***** Text *****
Coronavirus is NOT Manmade or Genetically Modified, US Intelligence Community concludes
Contrary to many online rumors, the Office of the Director of National Intelligence, the head of the U.S. intelligence community (IC), said coronavirus is Not manmade or genetically modified. However, the IC also said they “will continue to rigorously examine emerging information and intelligence to determine whether the outbreak began through contact with infected animals or if it was the result of an accident at a laboratory in Wuhan.”
In a press release titled, “Intelligence Community Statement on Origins of COVID-19,” the IC said: “The entire Intelligence Community has been consistently providing critical support to U.S. policymakers and those responding to the COVID-19 virus, which originated in China. The Intelligence Community also concurs with the wide scientific consensus that the COVID-19 virus was not manmade or genetically modified.”
“As we do in all crises, the Community’s experts respond by surging resources and producing critical intelligence on issues vital to U.S. national security. The IC will continue to rigorously examine emerging information and intelligence to determine whether the outbreak began through contact with infected animals or if it was the result of an accident at a laboratory in Wuhan,” a statement from the office of acting Director of National Intelligence Richard Grenell said.
*****
Exercise tasks:
1. Quote the COVID-19 origins text from "In a press release" through "Richard Grenell said.", reproducing that stretch verbatim.
2. Pick up the COVID-19 origins text after its last sentence and write what would come next.
***** Material shown *****
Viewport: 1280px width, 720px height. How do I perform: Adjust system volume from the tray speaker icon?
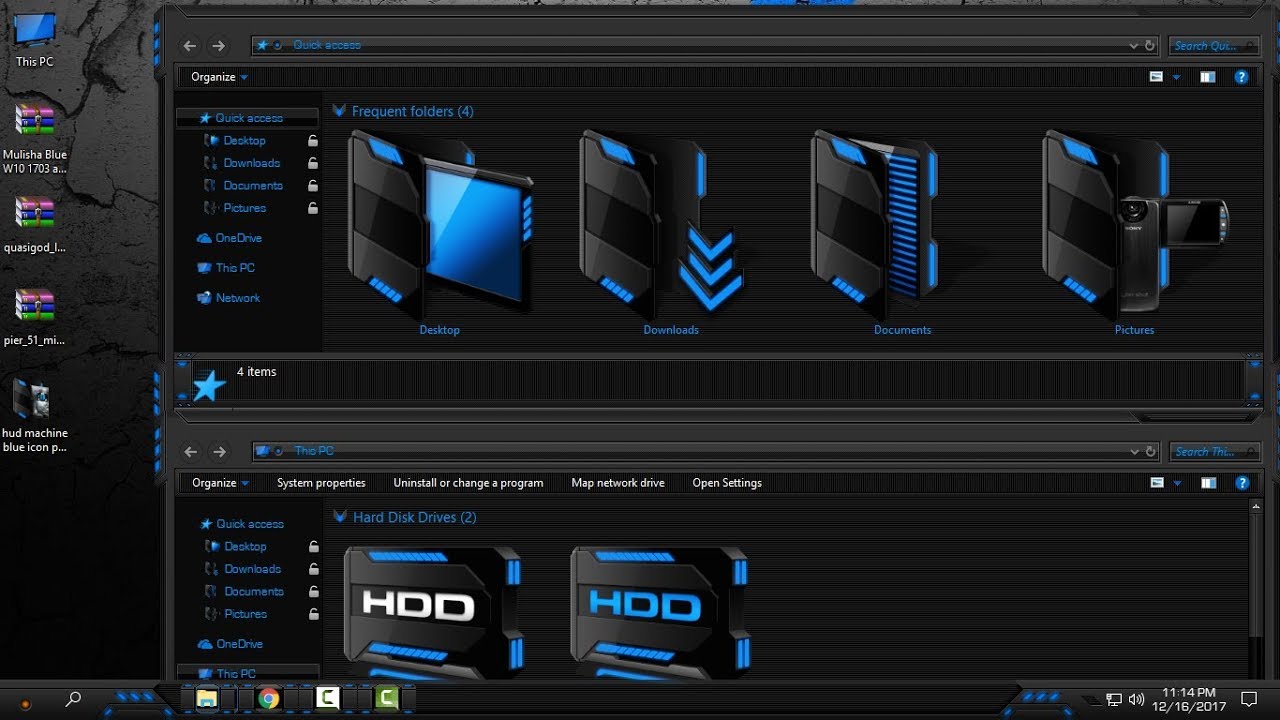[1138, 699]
*****
***** Material shown *****
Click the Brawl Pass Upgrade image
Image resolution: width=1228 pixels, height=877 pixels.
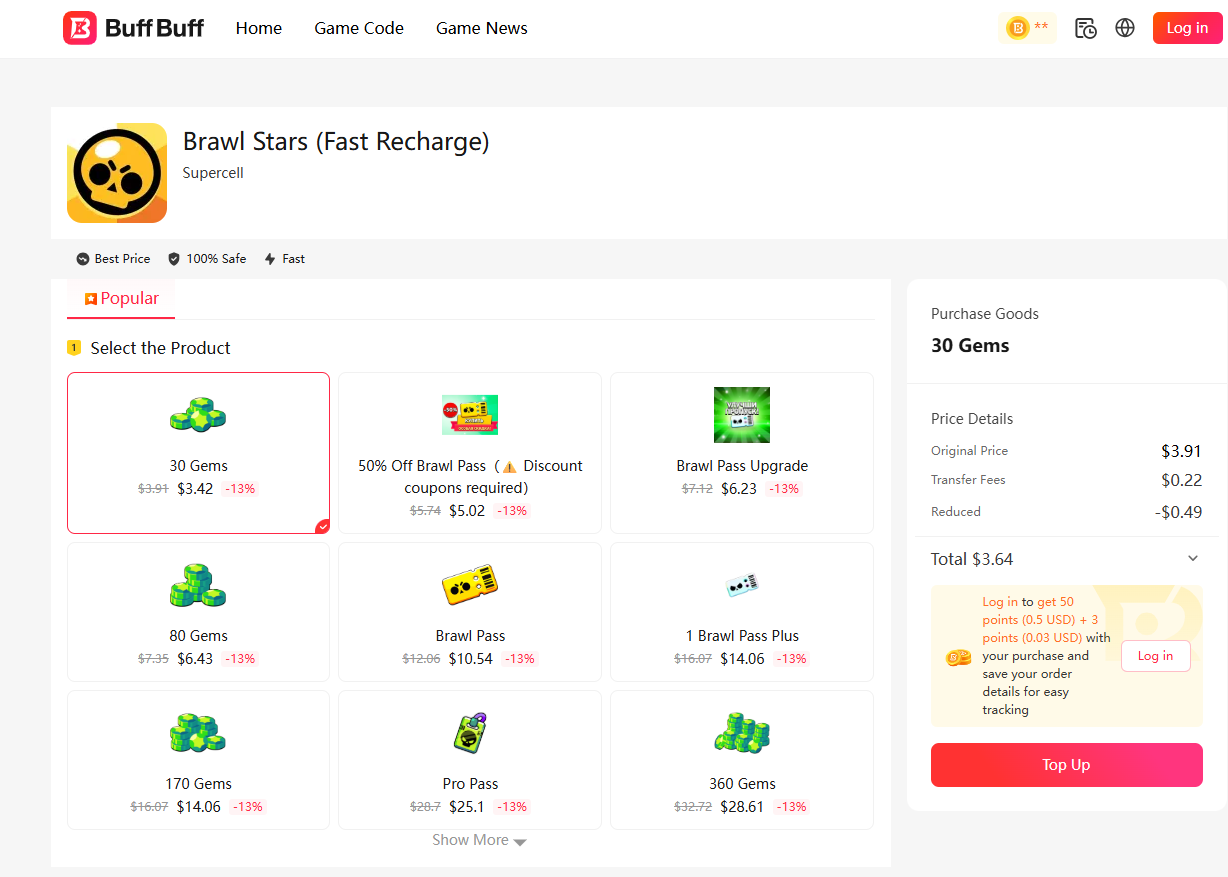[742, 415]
*****
Outputs in order:
1.
In a press release titled, “Intelligence Community Statement on Origins of COVID-19,” the IC said: “The entire Intelligence Community has been consistently providing critical support to U.S. policymakers and those responding to the COVID-19 virus, which originated in China. The Intelligence Community also concurs with the wide scientific consensus that the COVID-19 virus was not manmade or genetically modified.”
“As we do in all crises, the Community’s experts respond by surging resources and producing critical intelligence on issues vital to U.S. national security. The IC will continue to rigorously examine emerging information and intelligence to determine whether the outbreak began through contact with infected animals or if it was the result of an accident at a laboratory in Wuhan,” a statement from the office of acting Director of National Intelligence Richard Grenell said.

2.
Coronavirus originated in China in December 2019 before spreading around the world, infecting millions and killing hundreds of thousands. The area where it emerged is near the Wuhan Institute of Virology, a high-level laboratory where scientists were studying how coronaviruses leap from animals to humans.
Yuan Zhiming, director of the National Biosafety Laboratory at the lab, told Reuters in a statement that the lab didn’t have the capacity to design a new coronavirus and that no information within the CCP virus genome indicates it was manmade. He also said the lab didn’t accidentally release a virus it harvested from bats for research.